ASSIGNMENT
Report each line from the data below that holds the word "header".

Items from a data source
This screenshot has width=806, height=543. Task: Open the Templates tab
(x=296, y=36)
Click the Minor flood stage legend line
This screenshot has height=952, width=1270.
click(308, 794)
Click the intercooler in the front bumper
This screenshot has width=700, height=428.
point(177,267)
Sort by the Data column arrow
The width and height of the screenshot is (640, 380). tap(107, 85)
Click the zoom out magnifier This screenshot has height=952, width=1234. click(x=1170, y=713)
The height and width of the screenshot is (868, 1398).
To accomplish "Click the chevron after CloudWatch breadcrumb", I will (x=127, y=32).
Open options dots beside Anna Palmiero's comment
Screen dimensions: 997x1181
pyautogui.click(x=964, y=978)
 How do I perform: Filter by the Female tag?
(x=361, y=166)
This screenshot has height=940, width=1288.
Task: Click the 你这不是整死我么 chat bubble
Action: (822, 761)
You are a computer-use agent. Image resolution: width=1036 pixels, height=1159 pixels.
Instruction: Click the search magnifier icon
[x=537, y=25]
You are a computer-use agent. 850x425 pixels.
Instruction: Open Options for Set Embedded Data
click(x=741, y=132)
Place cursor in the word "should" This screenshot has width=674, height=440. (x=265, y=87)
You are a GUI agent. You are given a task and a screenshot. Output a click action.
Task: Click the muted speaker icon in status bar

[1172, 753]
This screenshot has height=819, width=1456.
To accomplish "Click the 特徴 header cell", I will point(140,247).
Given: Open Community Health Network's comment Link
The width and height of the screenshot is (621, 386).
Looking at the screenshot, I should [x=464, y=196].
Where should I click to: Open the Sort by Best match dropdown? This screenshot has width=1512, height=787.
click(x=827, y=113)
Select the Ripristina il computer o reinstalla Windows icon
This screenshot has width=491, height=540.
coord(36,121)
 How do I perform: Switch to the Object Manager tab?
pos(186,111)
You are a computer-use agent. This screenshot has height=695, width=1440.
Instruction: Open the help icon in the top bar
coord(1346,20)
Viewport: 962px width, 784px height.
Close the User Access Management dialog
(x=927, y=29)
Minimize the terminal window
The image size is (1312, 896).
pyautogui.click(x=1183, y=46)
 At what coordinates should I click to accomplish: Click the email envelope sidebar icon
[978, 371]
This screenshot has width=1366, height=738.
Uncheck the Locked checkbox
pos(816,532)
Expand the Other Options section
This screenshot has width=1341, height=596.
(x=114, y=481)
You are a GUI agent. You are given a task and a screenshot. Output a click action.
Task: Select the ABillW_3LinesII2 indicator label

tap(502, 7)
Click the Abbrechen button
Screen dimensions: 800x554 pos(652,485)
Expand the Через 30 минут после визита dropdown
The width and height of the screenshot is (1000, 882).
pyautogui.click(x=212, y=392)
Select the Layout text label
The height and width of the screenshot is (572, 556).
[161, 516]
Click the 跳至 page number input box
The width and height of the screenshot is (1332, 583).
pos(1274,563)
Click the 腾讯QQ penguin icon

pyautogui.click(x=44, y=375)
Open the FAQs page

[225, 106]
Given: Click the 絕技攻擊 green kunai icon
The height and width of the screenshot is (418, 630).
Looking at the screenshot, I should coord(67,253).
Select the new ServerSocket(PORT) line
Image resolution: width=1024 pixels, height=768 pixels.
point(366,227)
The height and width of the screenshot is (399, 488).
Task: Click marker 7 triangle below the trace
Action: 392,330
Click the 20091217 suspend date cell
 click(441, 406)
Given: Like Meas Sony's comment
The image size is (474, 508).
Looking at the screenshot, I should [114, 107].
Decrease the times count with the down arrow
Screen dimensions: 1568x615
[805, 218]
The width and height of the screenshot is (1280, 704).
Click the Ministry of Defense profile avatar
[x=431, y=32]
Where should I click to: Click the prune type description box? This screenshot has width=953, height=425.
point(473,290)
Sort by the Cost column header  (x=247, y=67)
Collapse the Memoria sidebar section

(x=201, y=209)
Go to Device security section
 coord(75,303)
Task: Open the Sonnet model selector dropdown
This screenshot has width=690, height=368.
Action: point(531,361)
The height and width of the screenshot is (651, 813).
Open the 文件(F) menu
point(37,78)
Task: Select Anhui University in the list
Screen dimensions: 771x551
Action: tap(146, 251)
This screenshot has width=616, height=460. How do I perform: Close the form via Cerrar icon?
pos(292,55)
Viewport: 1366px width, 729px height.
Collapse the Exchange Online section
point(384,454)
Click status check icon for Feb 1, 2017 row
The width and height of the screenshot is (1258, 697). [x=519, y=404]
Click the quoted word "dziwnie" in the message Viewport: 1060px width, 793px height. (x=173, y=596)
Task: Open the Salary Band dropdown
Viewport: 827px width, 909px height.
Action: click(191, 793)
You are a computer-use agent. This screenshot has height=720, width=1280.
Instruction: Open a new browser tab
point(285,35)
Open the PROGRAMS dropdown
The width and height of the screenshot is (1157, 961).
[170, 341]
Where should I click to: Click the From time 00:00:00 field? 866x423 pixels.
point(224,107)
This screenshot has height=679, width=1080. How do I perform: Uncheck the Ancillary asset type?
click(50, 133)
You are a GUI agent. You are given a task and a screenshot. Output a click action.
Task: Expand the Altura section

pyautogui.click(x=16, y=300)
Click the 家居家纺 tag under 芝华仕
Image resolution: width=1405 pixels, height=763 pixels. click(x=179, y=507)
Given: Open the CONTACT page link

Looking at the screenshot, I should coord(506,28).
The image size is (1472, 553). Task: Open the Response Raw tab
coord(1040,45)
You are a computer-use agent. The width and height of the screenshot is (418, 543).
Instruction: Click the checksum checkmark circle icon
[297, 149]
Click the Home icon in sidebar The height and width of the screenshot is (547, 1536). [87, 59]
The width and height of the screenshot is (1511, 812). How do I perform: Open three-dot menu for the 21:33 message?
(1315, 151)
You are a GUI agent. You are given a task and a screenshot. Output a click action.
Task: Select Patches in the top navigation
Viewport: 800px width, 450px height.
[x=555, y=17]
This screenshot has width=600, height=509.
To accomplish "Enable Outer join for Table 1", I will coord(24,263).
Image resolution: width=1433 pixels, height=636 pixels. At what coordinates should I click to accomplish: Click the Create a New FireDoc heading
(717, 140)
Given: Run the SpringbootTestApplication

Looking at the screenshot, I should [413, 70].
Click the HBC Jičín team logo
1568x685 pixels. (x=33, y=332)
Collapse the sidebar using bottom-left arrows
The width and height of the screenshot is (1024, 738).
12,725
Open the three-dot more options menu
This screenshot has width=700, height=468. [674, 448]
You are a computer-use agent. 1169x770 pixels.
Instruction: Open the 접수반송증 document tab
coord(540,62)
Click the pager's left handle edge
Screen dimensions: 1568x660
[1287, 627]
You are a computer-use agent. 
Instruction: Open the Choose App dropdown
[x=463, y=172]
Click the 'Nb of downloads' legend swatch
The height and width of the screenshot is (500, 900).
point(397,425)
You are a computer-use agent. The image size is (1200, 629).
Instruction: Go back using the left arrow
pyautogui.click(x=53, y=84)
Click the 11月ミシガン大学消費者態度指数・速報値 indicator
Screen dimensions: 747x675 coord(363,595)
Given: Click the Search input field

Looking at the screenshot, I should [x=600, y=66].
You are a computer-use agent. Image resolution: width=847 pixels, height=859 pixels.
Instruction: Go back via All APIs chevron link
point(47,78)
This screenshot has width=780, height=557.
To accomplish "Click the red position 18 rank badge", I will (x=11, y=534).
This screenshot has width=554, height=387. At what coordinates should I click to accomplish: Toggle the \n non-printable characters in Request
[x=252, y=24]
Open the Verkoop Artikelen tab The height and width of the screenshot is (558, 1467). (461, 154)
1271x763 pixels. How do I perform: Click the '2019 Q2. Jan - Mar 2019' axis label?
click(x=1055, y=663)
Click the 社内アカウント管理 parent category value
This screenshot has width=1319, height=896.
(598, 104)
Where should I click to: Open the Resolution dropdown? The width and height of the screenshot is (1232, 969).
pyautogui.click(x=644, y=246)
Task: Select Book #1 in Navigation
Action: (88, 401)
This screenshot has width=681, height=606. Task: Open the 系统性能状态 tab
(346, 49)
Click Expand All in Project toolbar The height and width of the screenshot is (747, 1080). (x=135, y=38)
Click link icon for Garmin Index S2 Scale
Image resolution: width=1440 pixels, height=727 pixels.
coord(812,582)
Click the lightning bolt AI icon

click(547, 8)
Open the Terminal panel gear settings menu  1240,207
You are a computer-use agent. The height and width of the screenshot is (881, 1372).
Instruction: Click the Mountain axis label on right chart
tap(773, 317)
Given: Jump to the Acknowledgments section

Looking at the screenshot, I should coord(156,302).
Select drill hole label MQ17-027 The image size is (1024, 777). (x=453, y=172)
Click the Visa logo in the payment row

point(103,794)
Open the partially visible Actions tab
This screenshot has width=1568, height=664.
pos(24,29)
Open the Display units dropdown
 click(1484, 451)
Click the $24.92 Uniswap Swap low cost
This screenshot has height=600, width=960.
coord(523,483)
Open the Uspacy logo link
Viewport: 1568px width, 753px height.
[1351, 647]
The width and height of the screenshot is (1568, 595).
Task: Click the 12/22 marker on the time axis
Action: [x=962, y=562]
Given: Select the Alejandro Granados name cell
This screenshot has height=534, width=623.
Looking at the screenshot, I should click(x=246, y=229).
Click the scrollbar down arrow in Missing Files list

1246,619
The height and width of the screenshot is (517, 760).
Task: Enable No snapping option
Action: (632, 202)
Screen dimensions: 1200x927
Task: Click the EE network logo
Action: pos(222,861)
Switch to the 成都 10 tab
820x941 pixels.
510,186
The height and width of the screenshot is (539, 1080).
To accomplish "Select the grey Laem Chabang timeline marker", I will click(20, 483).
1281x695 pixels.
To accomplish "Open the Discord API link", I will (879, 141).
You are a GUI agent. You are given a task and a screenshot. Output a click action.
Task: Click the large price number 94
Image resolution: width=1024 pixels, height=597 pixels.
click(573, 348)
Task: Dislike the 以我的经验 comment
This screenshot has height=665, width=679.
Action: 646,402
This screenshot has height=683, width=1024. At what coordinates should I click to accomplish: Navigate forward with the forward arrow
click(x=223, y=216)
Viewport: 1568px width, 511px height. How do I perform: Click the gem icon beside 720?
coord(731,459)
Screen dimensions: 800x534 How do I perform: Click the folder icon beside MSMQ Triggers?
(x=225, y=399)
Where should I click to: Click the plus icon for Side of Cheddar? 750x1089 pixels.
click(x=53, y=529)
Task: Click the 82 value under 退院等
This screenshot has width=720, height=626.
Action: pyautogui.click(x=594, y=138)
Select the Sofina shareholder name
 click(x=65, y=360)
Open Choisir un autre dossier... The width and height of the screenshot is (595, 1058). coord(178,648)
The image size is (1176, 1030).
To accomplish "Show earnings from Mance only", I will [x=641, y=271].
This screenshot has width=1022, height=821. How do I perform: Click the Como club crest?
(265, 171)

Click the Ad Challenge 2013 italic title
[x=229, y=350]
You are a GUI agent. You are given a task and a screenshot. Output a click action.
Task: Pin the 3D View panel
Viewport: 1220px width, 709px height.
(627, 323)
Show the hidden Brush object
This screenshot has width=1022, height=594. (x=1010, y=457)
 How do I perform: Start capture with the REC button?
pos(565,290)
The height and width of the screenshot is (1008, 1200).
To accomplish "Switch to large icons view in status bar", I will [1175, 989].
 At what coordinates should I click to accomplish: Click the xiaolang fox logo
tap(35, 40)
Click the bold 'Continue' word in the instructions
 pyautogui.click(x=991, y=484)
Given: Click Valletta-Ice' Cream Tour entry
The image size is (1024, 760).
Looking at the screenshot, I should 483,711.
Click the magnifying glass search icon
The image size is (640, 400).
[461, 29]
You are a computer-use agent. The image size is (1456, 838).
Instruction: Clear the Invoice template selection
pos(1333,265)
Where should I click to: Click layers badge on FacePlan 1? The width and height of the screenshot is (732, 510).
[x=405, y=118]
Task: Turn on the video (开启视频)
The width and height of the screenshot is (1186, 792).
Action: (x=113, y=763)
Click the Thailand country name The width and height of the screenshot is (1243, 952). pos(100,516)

EXPECTED OUTPUT
To accomplish "Click the 特徴 header cell", I will point(140,247).
Sort by the Cost column header  (x=247, y=67)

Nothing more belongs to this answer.